Alıntı metin ->

──────

Connect with us

Gündem

KKTC’yi Türk dünyasına entegre etmenin yollarını arama vaktidir

-

-

Türkiye Cumhuriyeti Cumhurbaşkanı Yardımcısı Cevdet Yılmaz, KKTC’yi ticaretiyle, turizmiyle, eğitim imkanları ve kültürel zenginlik potansiyeliyle Türk dünyasına entegre etmenin yollarını arama vakti olduğunu kaydetti.

Kuzey Kıbrıs Türk Cumhuriyeti’nin Türk Dünyası Entegrasyonu İçindeki Yeri ve Önemi paneli” Lefkoşa’da yapıldı. Yılmaz, panelden önce Başbakan Ünal Üstel ve Büyükelçi Metin Feyzioğlu ile birlikte Boğaz Şehitliği’ni de ziyaret etti.

Türkiye Cumhuriyeti Cumhurbaşkanı Yardımcısı Cevdet Yılmaz, panelde konuşma yaptı.

Cevdet Yılmaz, Kıbrıs meselesinin Türkiye yüzyılında çözümsüz kalmayacağını da vurgulayarak, “Türkiye yüzyılı aynı zamanda KKTC’nin ve Türk Dünyasının yüzyıldır” dedi.

Türkiye Cumhuriyeti Cumhurbaşkanı Yardımcısı Cevdet Yılmaz, “Kuzey Kıbrıs Türk Cumhuriyeti’nin Türk Dünyası Entegrasyonu İçindeki Yeri ve Önemi” konulu panelde konuşma yaptı.

──────

Malzeme ->
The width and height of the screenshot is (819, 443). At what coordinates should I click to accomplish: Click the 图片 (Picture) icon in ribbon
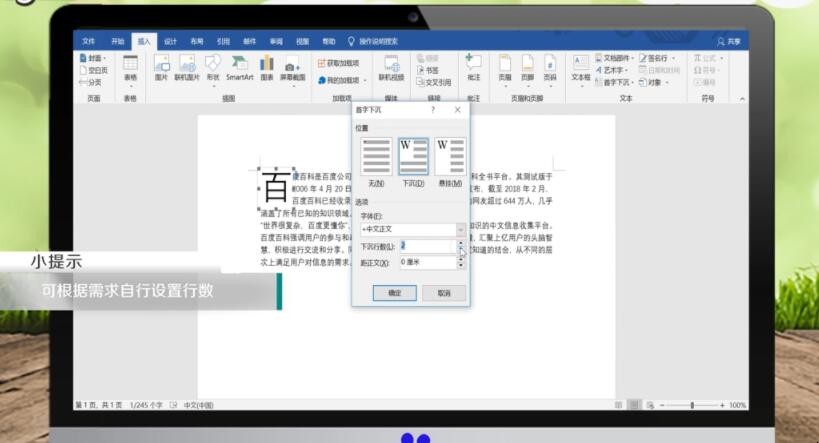pos(161,66)
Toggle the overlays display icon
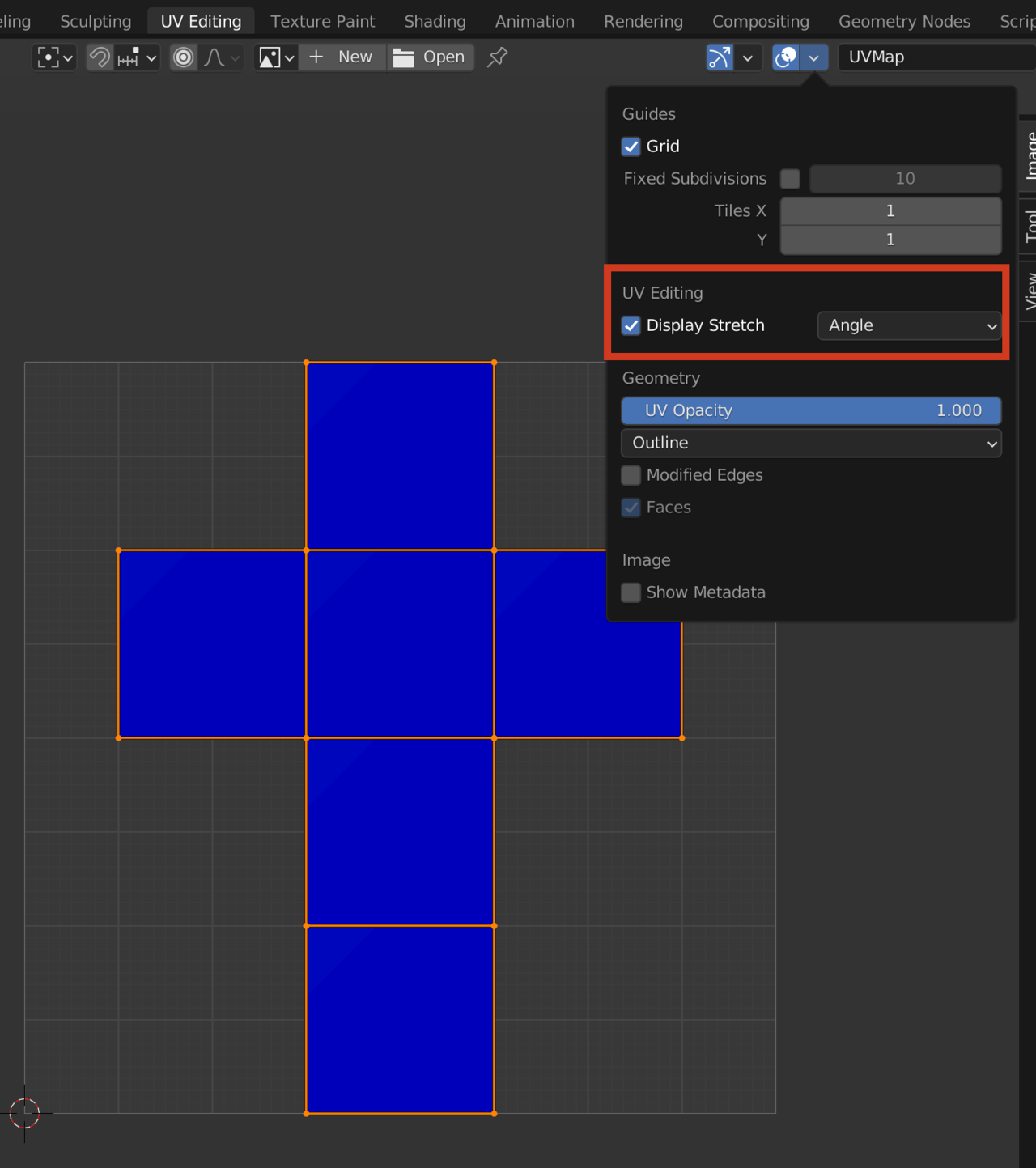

──────

Kısa soru A -> KKTC paneliyle ilgili habere göre Cevdet Yılmaz, panelden önce Boğaz Şehitliği'ni kimlerle birlikte ziyaret etti?
Kısa soru B -> KKTC paneliyle ilgili haberi kaldığı yerden sürdürün.
Buradaki verinin bu çalışmayla hiçbir ilgisi yoktur.

Alıştırma yanıtı A -> Başbakan Ünal Üstel ve Büyükelçi Metin Feyzioğlu ile birlikte.

Alıştırma yanıtı B ->
Cumhurbaşkanlığı, Ahmet Yesevi Üniversitesi, Türk Devletleri Teşkilatı Aksakallar Konseyi ve Türkiye Cumhuriyeti Lefkoşa Büyükelçiliği’nin katkılarıyla bugün Concorde Tower’da başlayan panelin açılış konuşmalarını Cumhurbaşkanı Tatar’ın, Türkiye Cumhuriyeti Cumhurbaşkanı Yardımcısı Cevdet Yılmaz ve Ak Parti Başkan Vekili, Türk Devletleri Teşkilatı Aksakallar Konseyi Başkanı Binali Yıldırım, yaptı.

“KKTC’NİN DE BAYRAĞININ TÜRK DEVLETLERİ TEŞKİLATI’NDA DALGALANMASI BİR MİLATTIR”

“KKTC’nin Türk Dünyasına Entegrasyonunu” konu alan “kıymetli ve stratejik” bir toplantıya katılmaktan duyduğu mutluluğu dile getiren Yılmaz, “Türk dünyasının ayrılmaz parçası olan Kıbrıs Türkünün ambargoları aşması için her platformda gayret gösteren, her zaman KKTC’nin ve Kıbrıs Türkü’nün yanında olan ve bu davayı gönlünde taşıyan TC Cumhurbaşkanı Recep Tayyip Erdoğan’ın da selamlarını getirdiğini” söyledi.

Türkiye’yi ve bağımsızlıklarının 30’uncu yılını kutlayan Türk devletlerini aynı çatı altında toplayan Türk Devletleri Teşkilatı’nın Türk dünyasının iş birliğini güçlendirdiğini belirten Cevdet Yılmaz, özellikle Türk Dünyası 2040 Vizyon Belgesinin daha önce ortak dil ve kültür unsurları üzerinden şekillenen teşkilat faaliyetlerinin siyasi ve ekonomik boyuta taşınmasında önemli rol oynadığını kaydetti.

Türk Devletleri Teşkilatı’nın yaklaşık 170 milyonluk nüfusu kapsayan potansiyeliyle dünya jeopolitiğinin yükselen gücü haline geldiğini ifade eden Türkiye Cumhuriyeti Cumhurbaşkanı Yardımcısı Yılmaz, geçen yıl Semerkant’ta yapılan zirvede pek çok tarihi karara imza atıldığını söyledi.

Geçmişi ve geleceği ile Türk dünyasının parçası olduğunu belirttiği  KKTC’nin anayasal adıyla Türk Devletleri Teşkilatı’na gözlemci üye olduğunu anımsatan Cevdet, bu kararda emeği geçenlere teşekkür etti.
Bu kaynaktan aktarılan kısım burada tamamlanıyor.